--- START EXERCISE MATERIALS ---

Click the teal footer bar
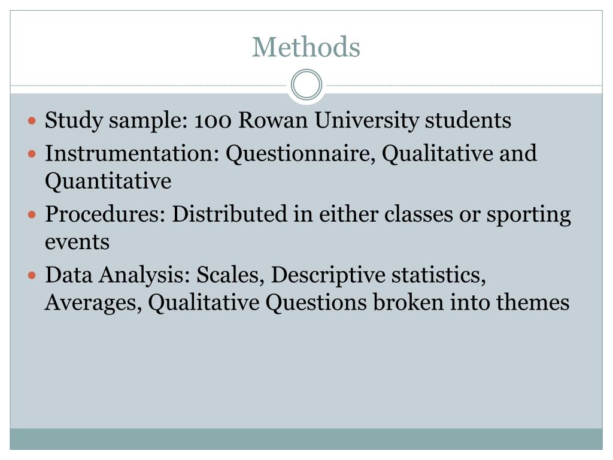The image size is (613, 460). (306, 439)
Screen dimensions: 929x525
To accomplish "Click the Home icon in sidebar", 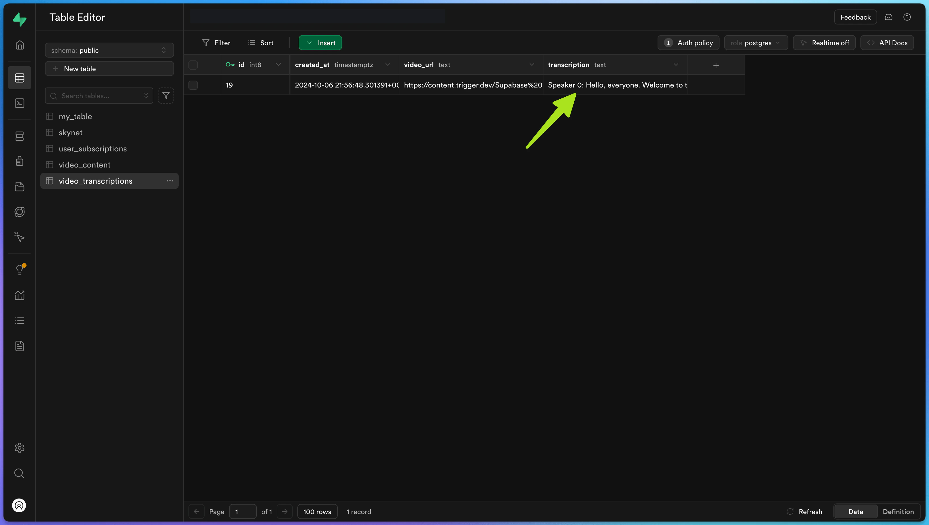I will tap(19, 45).
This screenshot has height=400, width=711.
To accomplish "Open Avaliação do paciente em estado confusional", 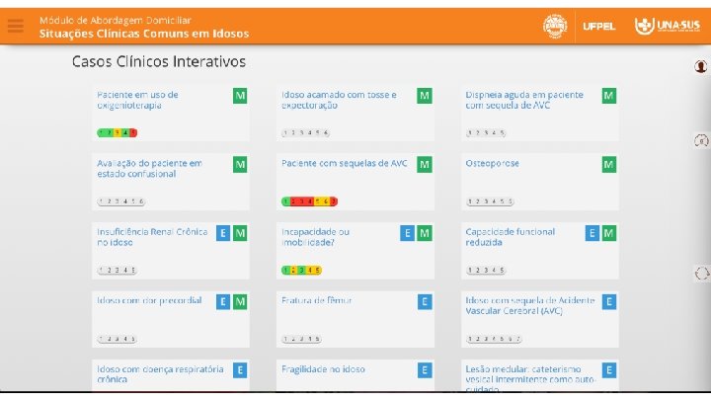I will coord(149,168).
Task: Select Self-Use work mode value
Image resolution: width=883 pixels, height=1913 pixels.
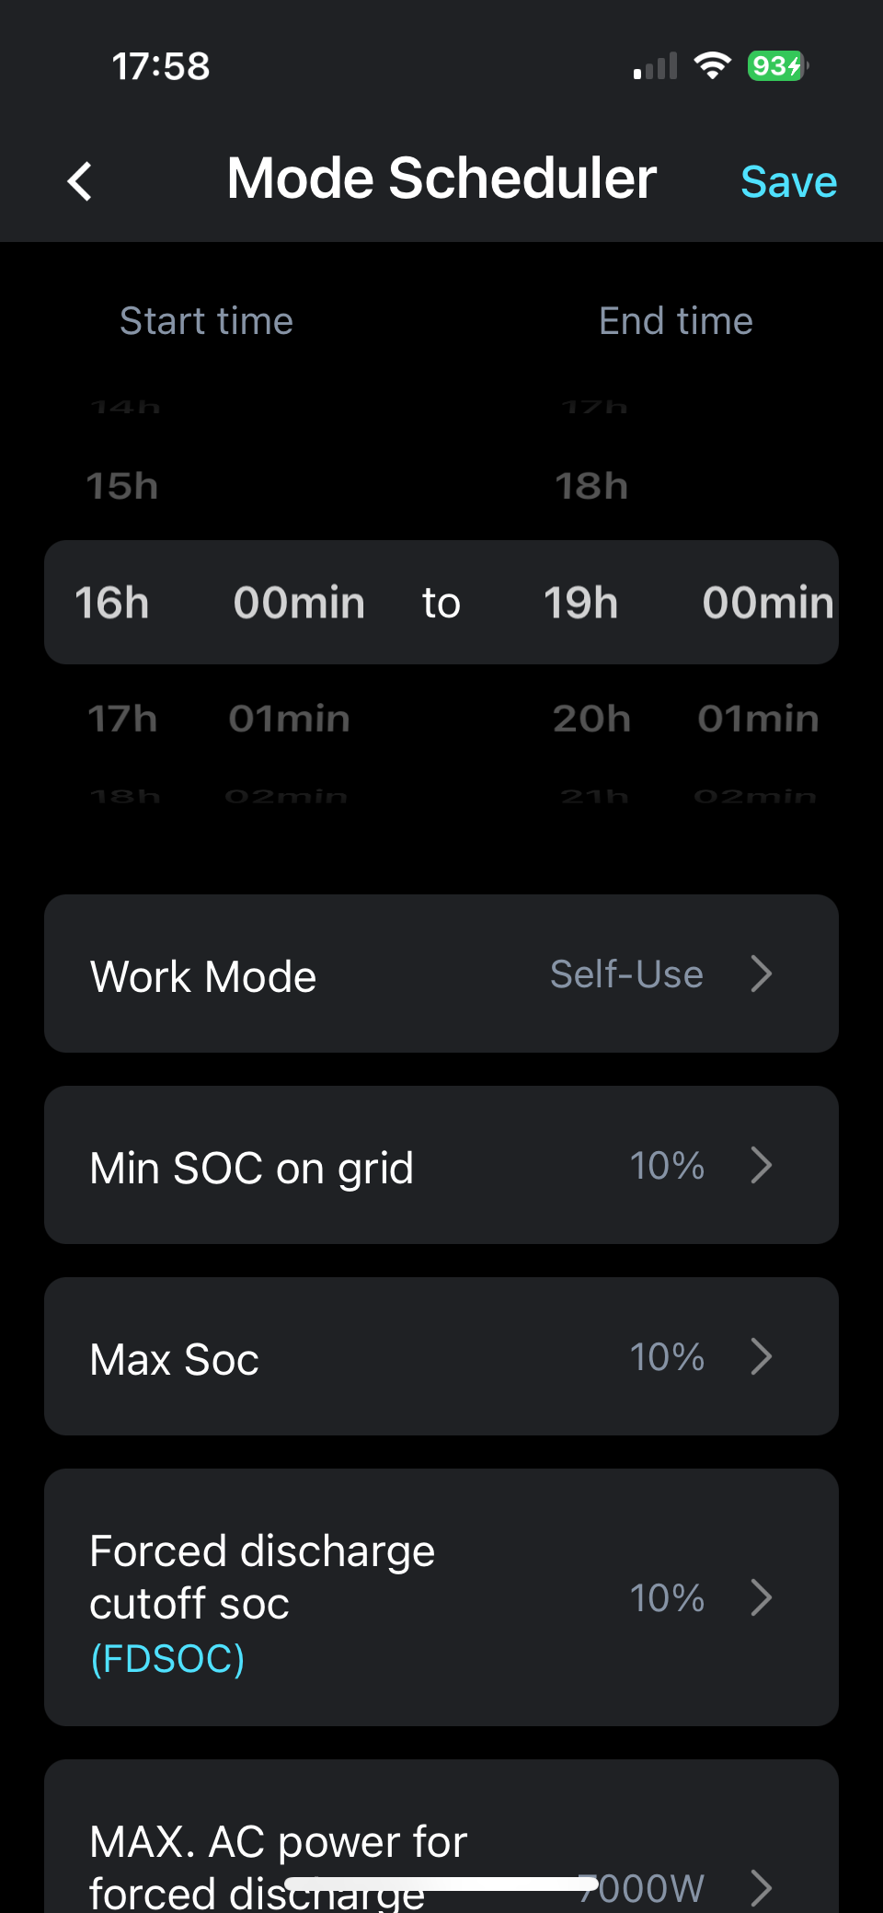Action: coord(626,974)
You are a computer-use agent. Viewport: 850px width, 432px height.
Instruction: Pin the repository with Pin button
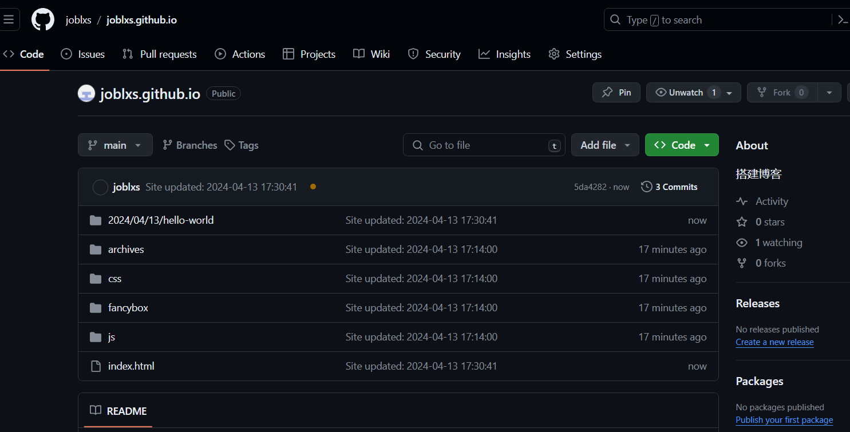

--- END EXERCISE MATERIALS ---

Please convert the lines into a JSON list of strings, starting at the line that contains "Task: Select Self-Use work mode value" and ending at the end of the lines, with one string per line, blank lines omitted, and the pictures left out.

[RESULT OF THIS TASK]:
[
  "Task: Select Self-Use work mode value",
  "Image resolution: width=883 pixels, height=1913 pixels.",
  "Action: coord(626,974)",
  "You are a computer-use agent. Viewport: 850px width, 432px height.",
  "Instruction: Pin the repository with Pin button"
]